No passado, as nações costeiras da região caçavam barcos com problemas – apenas para empurrá-los para as zonas de busca e salvamento de outros países, diz Chris Lewa, diretor do Projeto Arakan, que monitora a crise dos Rohingya. Mas agora, eles raramente se preocupam em olhar.

Os sortudos acabam sendo rebocados para a costa na Indonésia por pescadores locais. No entanto, até mesmo o resgate pode ser perigoso – uma empresa petrolífera vietnamita salvou um barco e logo entregou os rohingyas ao mesmo regime mortal em Mianmar, do qual eles fugiram. E as próprias autoridades de Mianmar patrulham os migrantes rohingya.

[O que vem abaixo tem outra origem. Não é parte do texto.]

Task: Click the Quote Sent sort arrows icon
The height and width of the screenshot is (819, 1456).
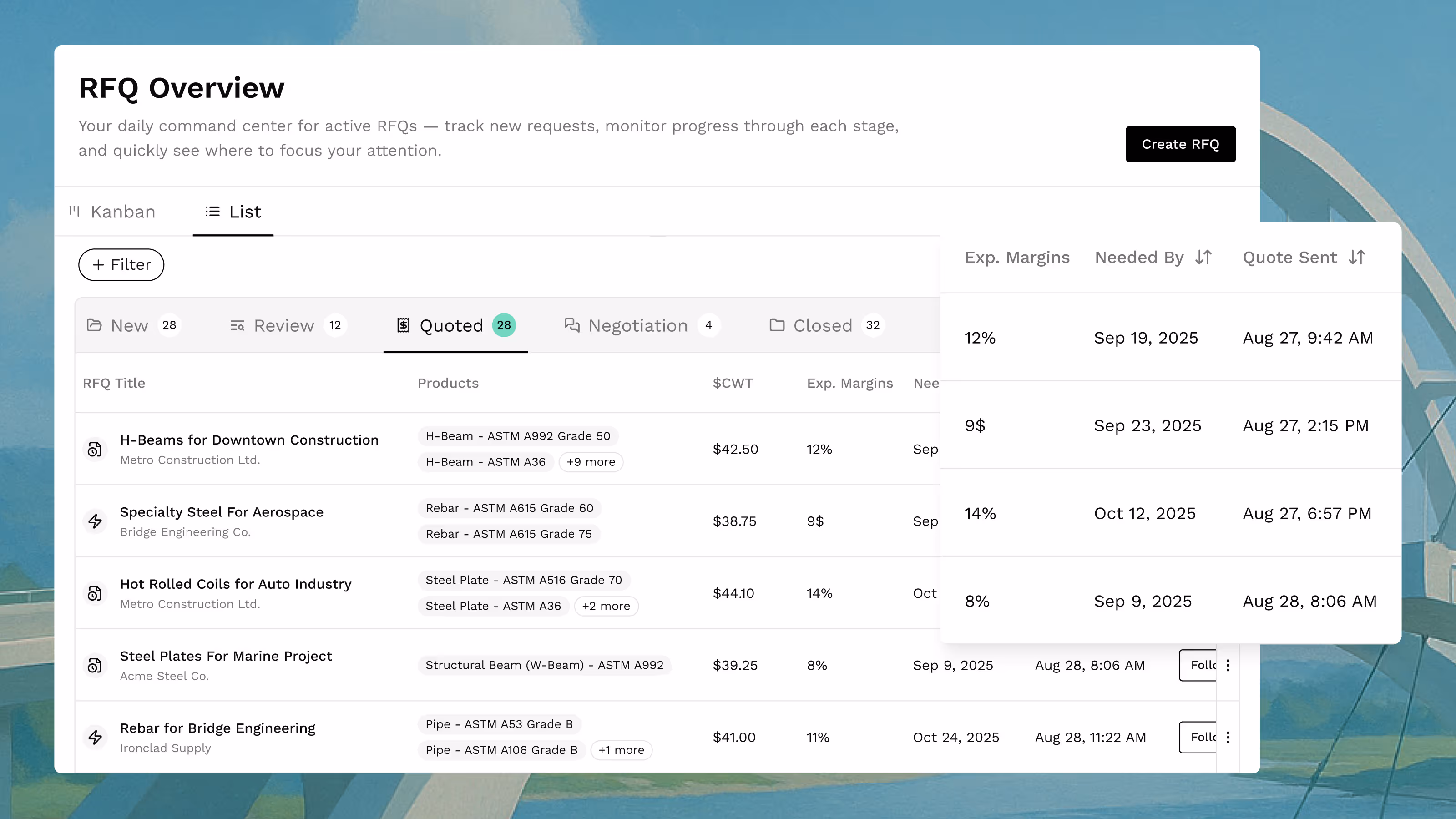Action: [1356, 258]
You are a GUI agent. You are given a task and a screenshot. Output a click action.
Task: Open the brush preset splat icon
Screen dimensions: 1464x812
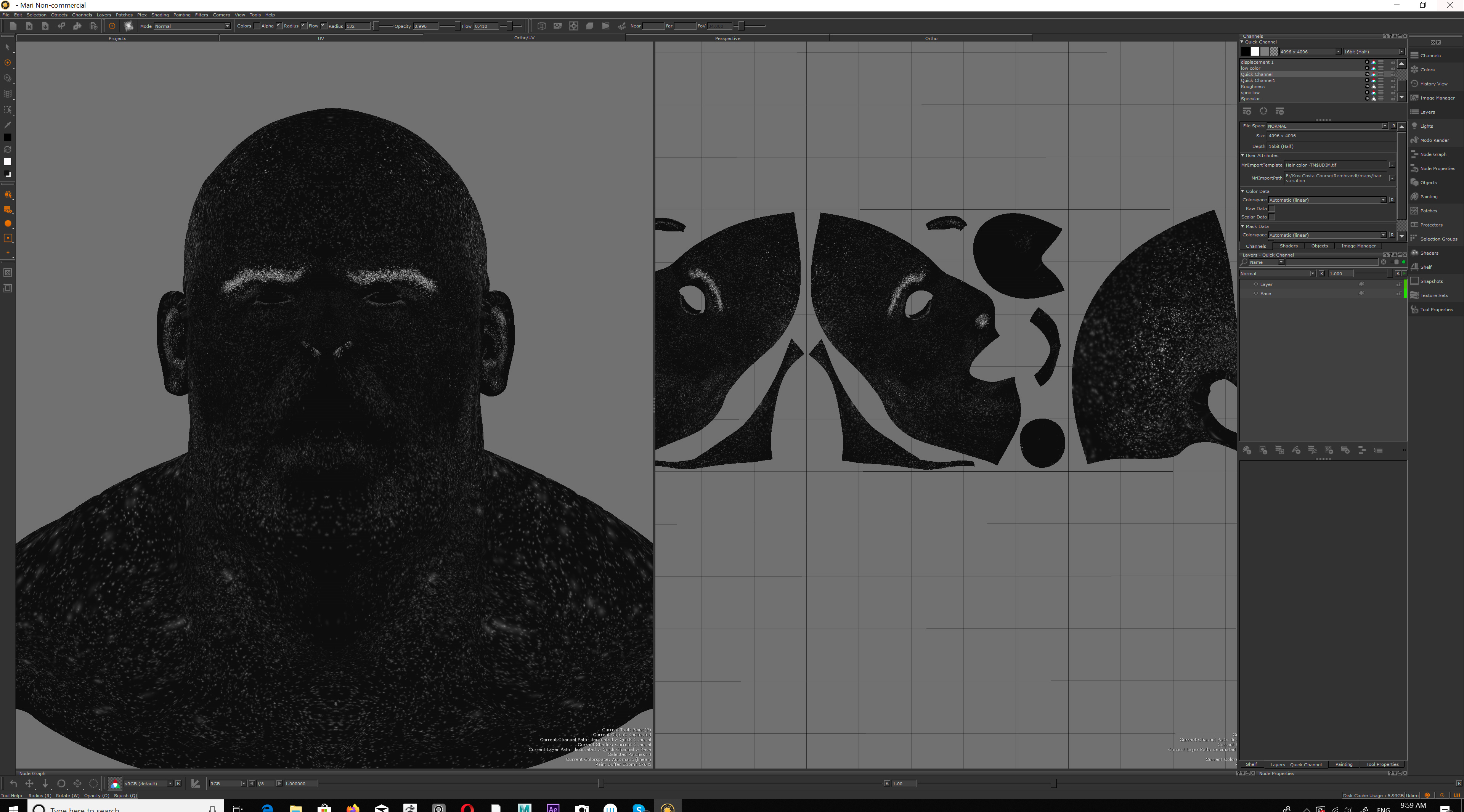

Não há razão para que os governos regionais não possam ou não possam coordenar e resgatar esses barcos, diz John Quinley, diretor do grupo de direitos humanos Fortify Rights.

"Foi uma total falta de vontade política e extremamente cruel", diz ele. "A responsabilidade e o ônus realmente recai sobre todos."

Vários países da região não responderam aos pedidos de comentários.

As razões da fuga dos Rohingya estão escritas em rosto após rosto magro, em olhos assombrados e em ombros caídos. Qualquer esperança que existiu nos campos de Bangladesh há muito morreu, substituída por uma tristeza estóica e um medo palpável. Essas são pessoas que não esperam nada e muitas vezes conseguem isso ou pior.